Is Ambition good or bad?

Here’s what Dictionary.com has to say: an earnest desire for some type of achievement or distinction, as power, honor, fame, or wealth, and the willingness to strive for its attainment
desire for work or activity; energy

The examples above and the definition makes us think of all the things we want to do and the people we want to be. Ambition is prized among men and women of all ages, races and economic status. So I found it interesting when someone pointed out recently that the God doesn’t seem to have the same opinion. At the very least, God has a different list of things for which we should be ambitious.

A quick search using the Online Parallel Bible, reveals 11 uses of the word “ambition” in the entire Bible.
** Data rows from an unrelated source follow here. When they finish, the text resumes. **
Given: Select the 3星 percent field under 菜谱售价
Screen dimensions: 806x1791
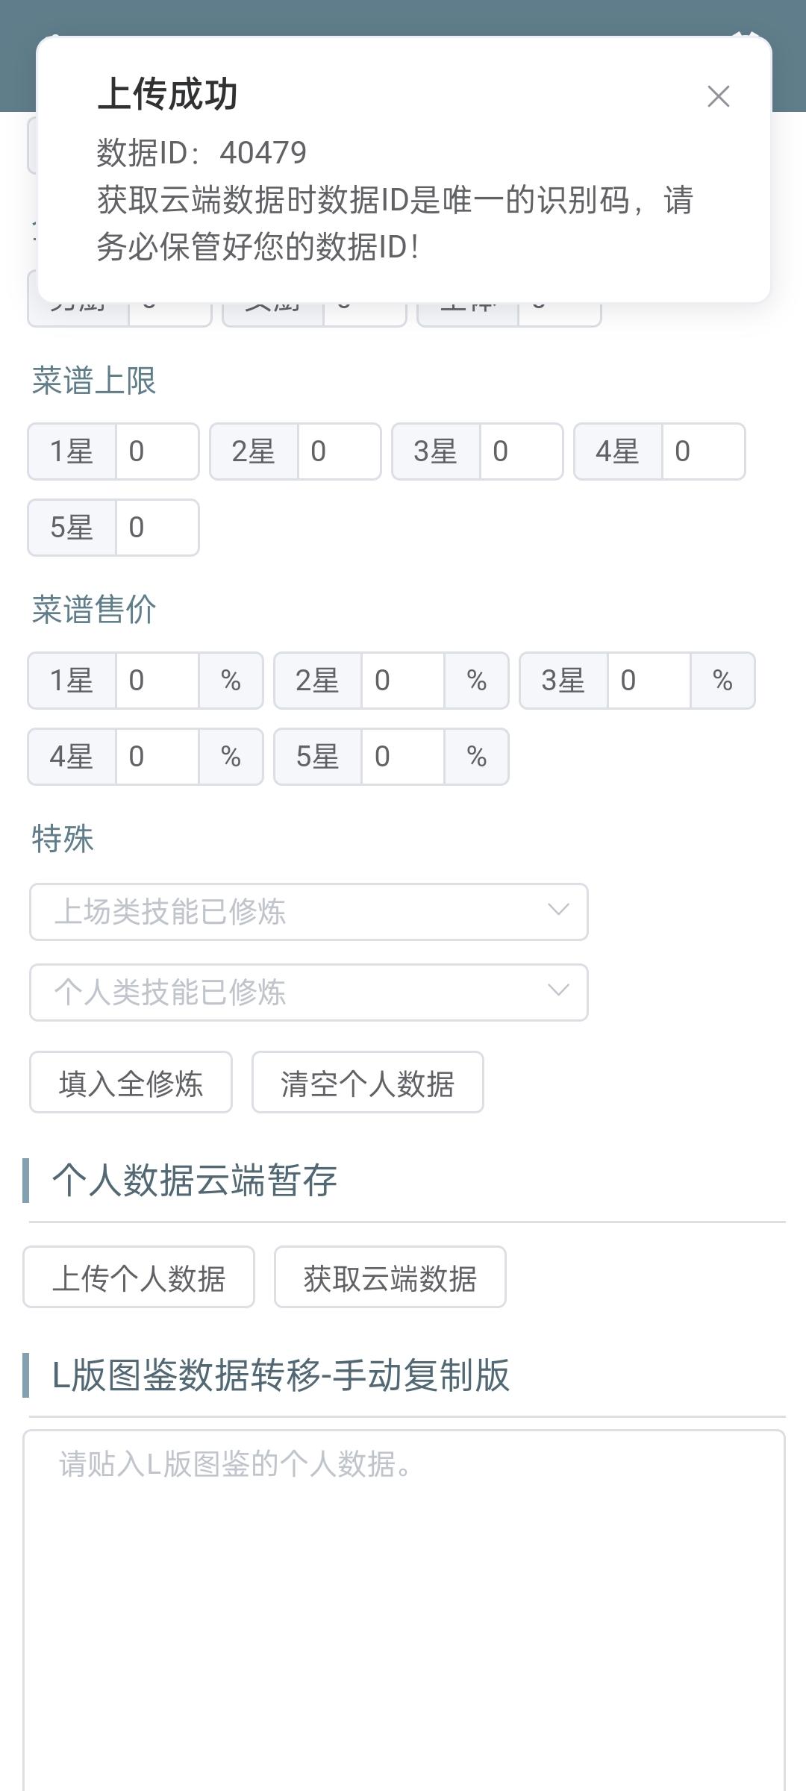Looking at the screenshot, I should click(649, 681).

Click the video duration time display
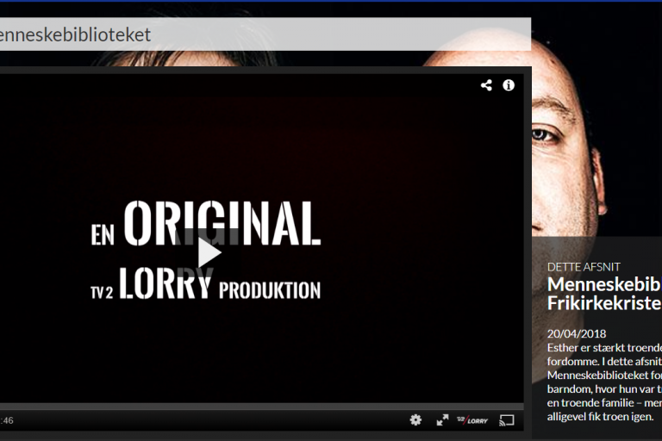(x=7, y=420)
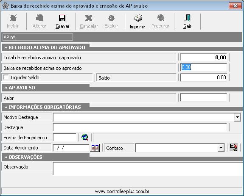Click the AP Avulso Valor input field
This screenshot has height=196, width=244.
(203, 97)
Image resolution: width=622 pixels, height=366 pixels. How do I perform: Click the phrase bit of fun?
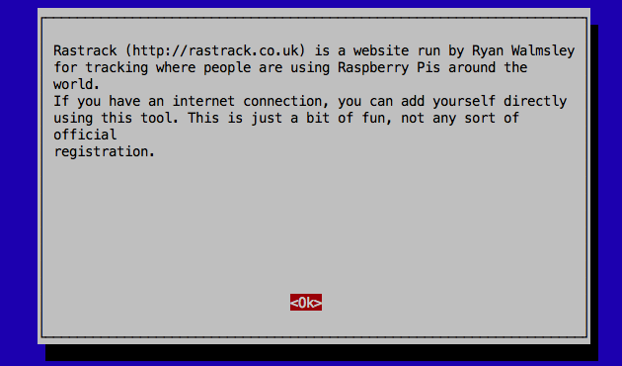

Of those 11 uses, only three of them are positive. Most often, ambition is referred to as selfish. Other adjectives include: insincere, vain, and employed by treacherous people.

Paul is the writer who talks about ambition in a positive manner. Paul said he was ambitious to preach the Gospel (Romans 15:20). He instructed his readers to have as their ambition to lead a peaceful and quiet life (1 Thess. 4:11). And in                         1 Corinthians 5:9, Paul lists his ambition as “to be pleasing to the Lord.”

Most of the time, the word ambition makes me squirm. I never feel like I have as much ambition as the next person. I don’t have clearly outlined personal and professional goals. I am not driven in so many ways. Actually, God’s version of the ambitious person is relieving to me. I DO want so much to preach the Gospel, to live a quiet, Christ-centered life, and to be pleasing to God. At least, I want to want those things. Do you know what I mean?

What do you think of ambition? Are you God’s type of ambitious person?